Wendy Curry is an American bisexual rights activist and animal rescue advocate.

Career and civil rights work 
She was the President of BiNet USA, an American national bisexual civil rights organization, a position she assumed in 2006. Previously she had served as the organization's Secretary and Vice-President. In 2009, Curry was the recipient of the Brenda Howard Memorial Award presented by the Queens Chapter of PFLAG.

Ms. Curry is also on the planning committees for the Transcending Boundaries Conference.

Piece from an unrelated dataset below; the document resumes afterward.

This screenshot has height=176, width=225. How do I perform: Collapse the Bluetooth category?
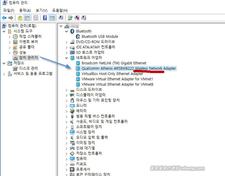(66, 31)
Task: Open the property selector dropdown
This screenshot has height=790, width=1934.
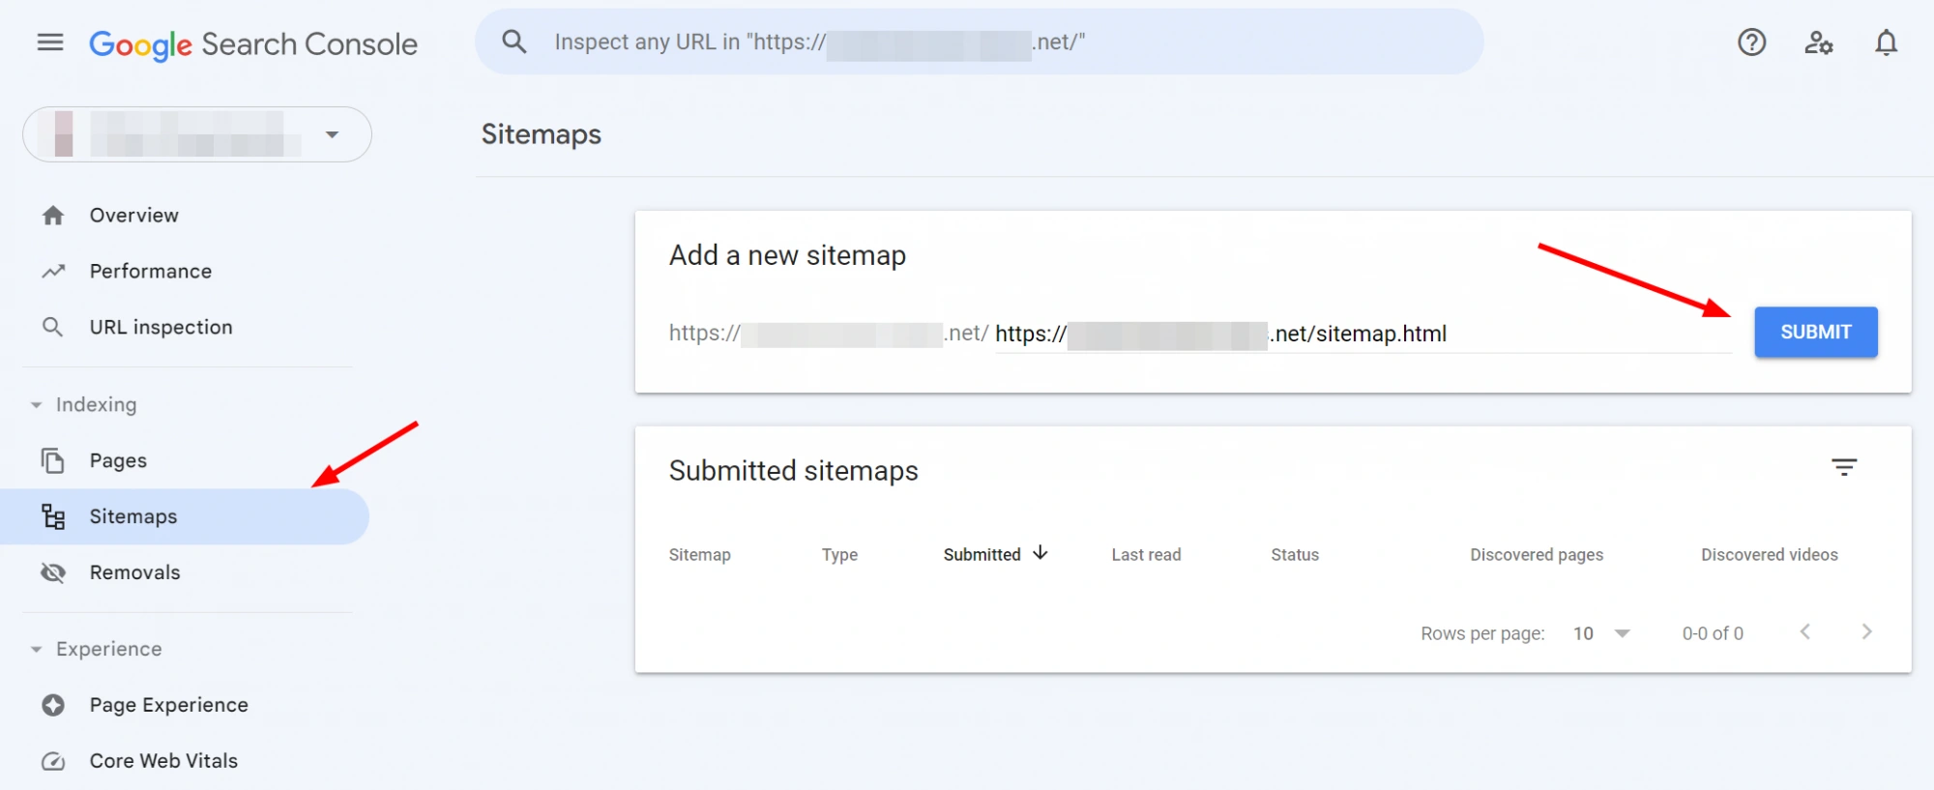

In 1999, Curry along with fellow U.S. bisexual rights activists Michael Page of Florida and Gigi Raven Wilbur from Texas started the observation of Celebrate Bisexuality Day. To quote Curry, "We were sitting around at one of the annual bi conventions, venting and someone, I think it was Gigi said we should have a party. We all loved the great bisexual, Freddie Mercury. His birthday was in September, so why not Sept? We wanted a weekend day to ensure the most people would do something. Gigi's birthday was Sept 23rd. It fell on a weekend day, so poof! We had a day."  
This event has grown in popularity and now a wide variety of annual celebrations take place on September 23 throughout Canada, the United States, Europe, and Australia.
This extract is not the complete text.